The Chemung’s impact wasn’t just on New York State, however. A tributary to the Susquehanna River, it joined forces with many other tributary streams and rivers to fill the Susquehanna to well over flood stage, wreaking devastation throughout its broad, shallow, flood-prone basin. On June 23, its rampaging waters attacked and devastated the Magee Transportation Museum in Bloomsburg, PA, a privately owned collection of carriages, antique autos, and trolleys.

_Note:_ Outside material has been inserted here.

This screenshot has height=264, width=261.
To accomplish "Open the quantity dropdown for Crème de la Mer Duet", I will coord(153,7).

The trolley rail line was destroyed as flood waters undermined the track, washed away tons of roadbed, and left a tangle of rail, ties, and trolley wire. Valuable old vehicles, lovingly restored, were buried in silty water and thick, oozing mud. And in the middle of a broad field, sitting on a short section of rail as a static exhibit, Rochester & Eastern interurban car 157 saw muddy water rise up to the level of its floor. The force of the slower moving water at this location was relatively low, so the car managed to stay upright and the support underneath held. As the floodwaters receded, they left mud to dry in the motors, reverser, and control gear, but otherwise the car was blessedly undamaged.

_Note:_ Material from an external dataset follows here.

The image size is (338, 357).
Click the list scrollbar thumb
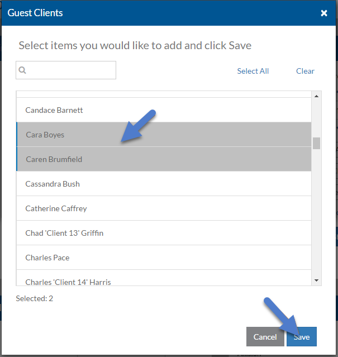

Tropical Storm Agnes was soon determined to be the worst natural disaster ever to hit Pennsylvania, and it surely was the worst thing ever to happen to the Magee operation. Shortly after, Harry Magee died. The wealthy owner of a carpet manufacturing company had been the inspiration and support for the museum, and without him the family could only opt to sell what hadn’t been completely demolished.
     R & E in better weather
                 Magee Transportation
                 Museum photo

At an estimated $3 billion, Agnes was the costliest natural disaster in U.S. history up to that time. But out of the devastation and loss came some benefit. The good people who started the New York Museum of Transportation brought car 157 back to its home territory, and those of us who followed have protected it and contributed to its ongoing restoration. And now, thirty years after tragedy struck, we are placing 157 on standard gauge trucks donated by the Sanyo Electric Railway of Kobe, Japan, taking another step toward the day when the car can roll under its own power.

Maybe Agnes wasn’t such an ill wind after all.